DEAR ABBY: My "Aunt Woo Woo" was a high school teacher all her life. She retired at 62, and after her husband died, she returned to college to get a degree in special education.
She lived in a dorm, showed the young co-eds a thing or two (she was quite a rounder!), and then taught until she was 87.
Tell those who have a dream to go for it -- at any age. -- ROSE PITFORD, KEOKUK, IOWA
DEAR ROSE: I've been doing it for years, and readers have taken it to heart. I recently read about a gentleman in his 90s who had just graduated from college -- and he's not alone. Read on:
DEAR ABBY: As a child, I wanted to be a teacher to follow in my grandmother's footsteps. I made my sister play school. I made the neighbor kids play school. Nobody was safe from my teaching.
I never went beyond high school, married young and had a family right away. On my 38th birthday, our home and all possessions were burned in a fire. My life changed forever. I became a firefighter. At the age of 42, I began taking college classes in fire science. With 60 hours of college credit, I became a substitute teacher on my days off from the fire department.
It took years to earn my associate's degree in fire science technology. I entered the University of South Florida -- still a professional firefighter. (I was the oldest female professional firefighter in the United States throughout my career.)
I retired from the fire service in 1998 and, at age 55, entered college full time. It took 2 1/2 years to complete my degree.

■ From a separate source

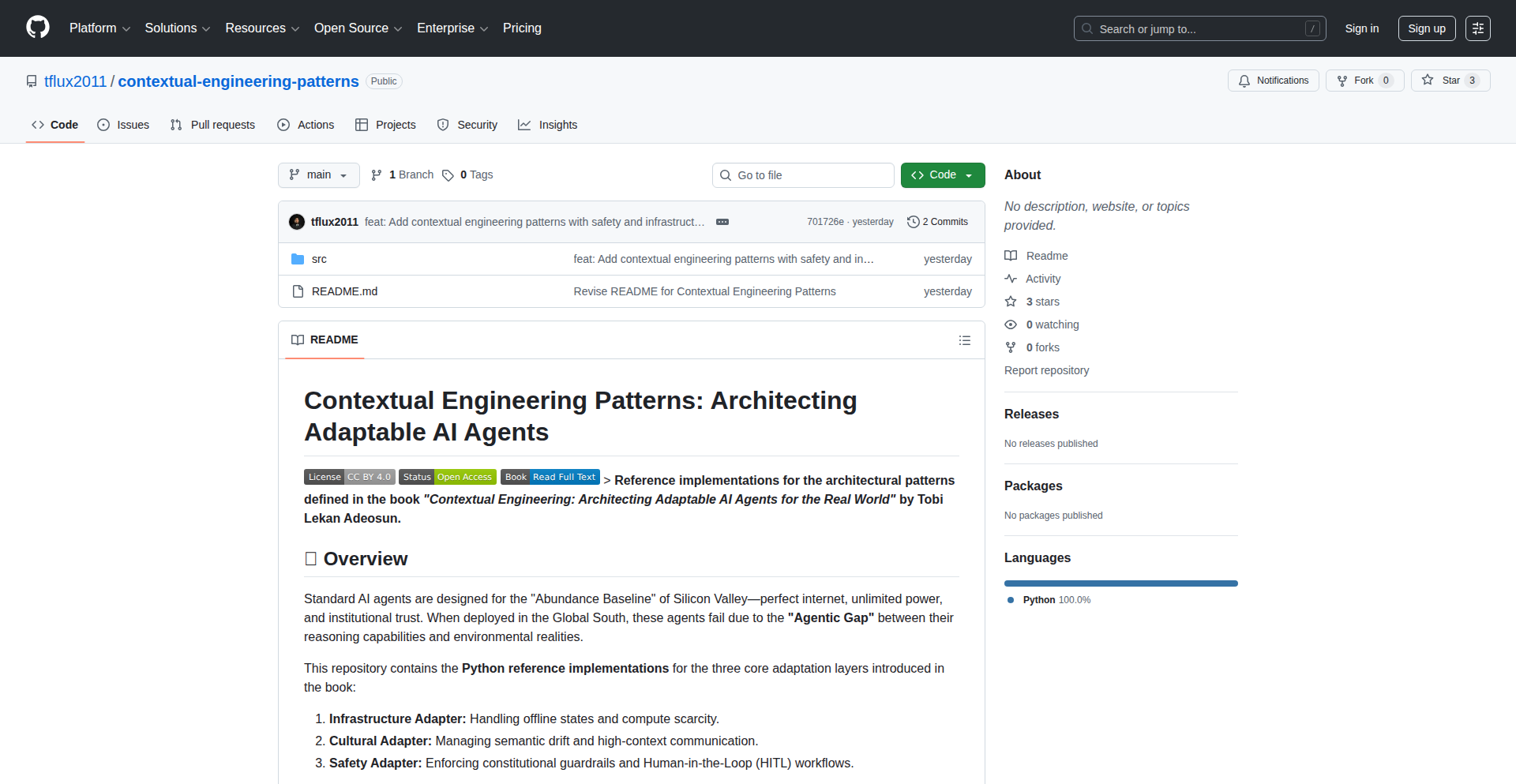This screenshot has width=1516, height=784.
Task: Expand the green Code dropdown button
Action: tap(942, 175)
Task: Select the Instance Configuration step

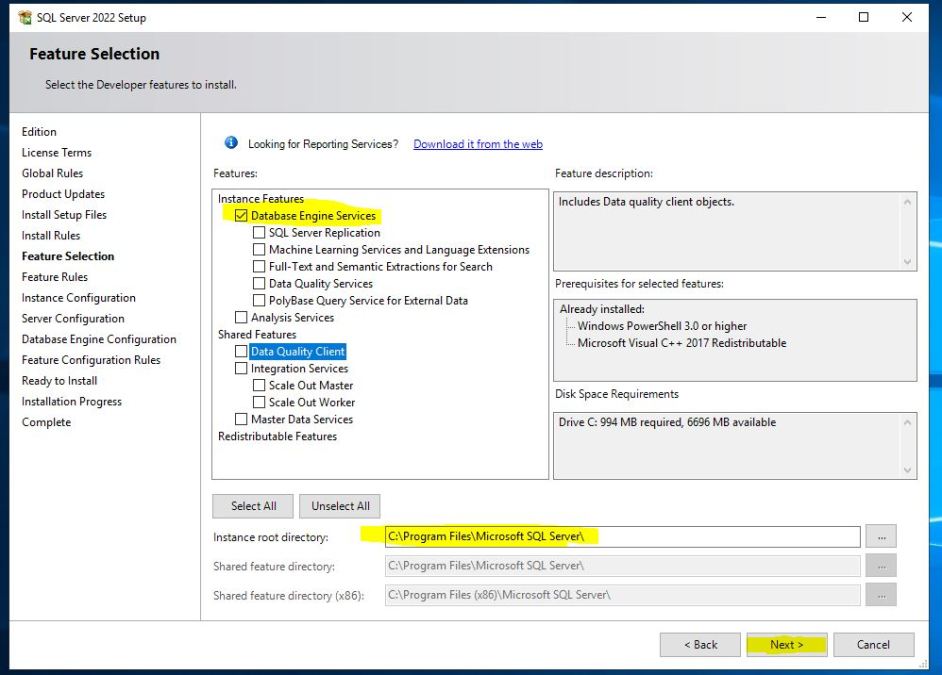Action: click(78, 297)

Abby, not for a moment do I regret all the life experiences I brought to the teaching profession. I know I can continue to contribute to the education of children for another 20 years if I choose.
Would I do this over again? In a heartbeat! -- E. DIANE LAPOINTE, BRADENTON, FLA.
DEAR DIANE: Your work ethic and ability to contribute are awesome. My hat's off to you. I'm sure your example will inspire others.